The task calls for the lines from the start of the entries below through the line with "Arthrite (38, 1764)", given again verbatim, with every picture dropped.
(Beginning of EXERCISE DATA)
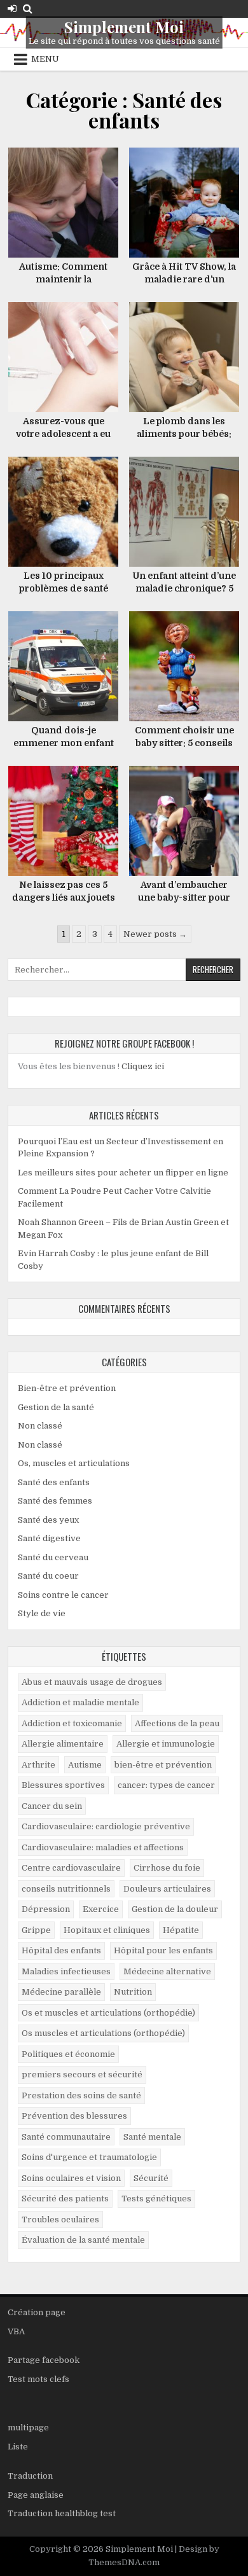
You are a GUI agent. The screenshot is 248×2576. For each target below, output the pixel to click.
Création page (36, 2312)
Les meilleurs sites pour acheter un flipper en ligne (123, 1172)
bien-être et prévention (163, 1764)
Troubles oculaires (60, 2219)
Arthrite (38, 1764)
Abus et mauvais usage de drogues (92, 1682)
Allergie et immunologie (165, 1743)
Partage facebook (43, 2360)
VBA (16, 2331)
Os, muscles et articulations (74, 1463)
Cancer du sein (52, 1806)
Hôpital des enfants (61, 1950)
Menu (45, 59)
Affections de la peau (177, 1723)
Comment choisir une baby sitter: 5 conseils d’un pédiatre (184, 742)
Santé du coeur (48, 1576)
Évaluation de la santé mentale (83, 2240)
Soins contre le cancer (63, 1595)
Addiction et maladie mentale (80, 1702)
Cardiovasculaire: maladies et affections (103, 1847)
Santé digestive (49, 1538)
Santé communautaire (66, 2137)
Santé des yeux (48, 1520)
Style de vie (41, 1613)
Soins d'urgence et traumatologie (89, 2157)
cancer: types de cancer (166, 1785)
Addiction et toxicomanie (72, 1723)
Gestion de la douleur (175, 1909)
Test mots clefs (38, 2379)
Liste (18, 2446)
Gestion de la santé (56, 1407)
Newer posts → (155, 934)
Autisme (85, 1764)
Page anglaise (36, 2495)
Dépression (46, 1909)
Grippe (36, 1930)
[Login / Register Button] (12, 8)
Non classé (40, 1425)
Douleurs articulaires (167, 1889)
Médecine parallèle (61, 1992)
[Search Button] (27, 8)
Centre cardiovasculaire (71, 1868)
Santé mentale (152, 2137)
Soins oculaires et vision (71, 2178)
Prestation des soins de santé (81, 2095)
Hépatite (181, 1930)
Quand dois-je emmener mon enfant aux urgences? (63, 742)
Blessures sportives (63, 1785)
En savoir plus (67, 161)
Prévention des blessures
(End of EXERCISE DATA)
• [RESPONSE AREA]
You are a GUI agent. The screenshot is 248×2576. For each target below, output the pixel to click.
Création page (36, 2312)
Les meilleurs sites pour acheter un flipper en ligne (123, 1172)
bien-être et prévention (163, 1764)
Troubles oculaires (60, 2219)
Arthrite (38, 1764)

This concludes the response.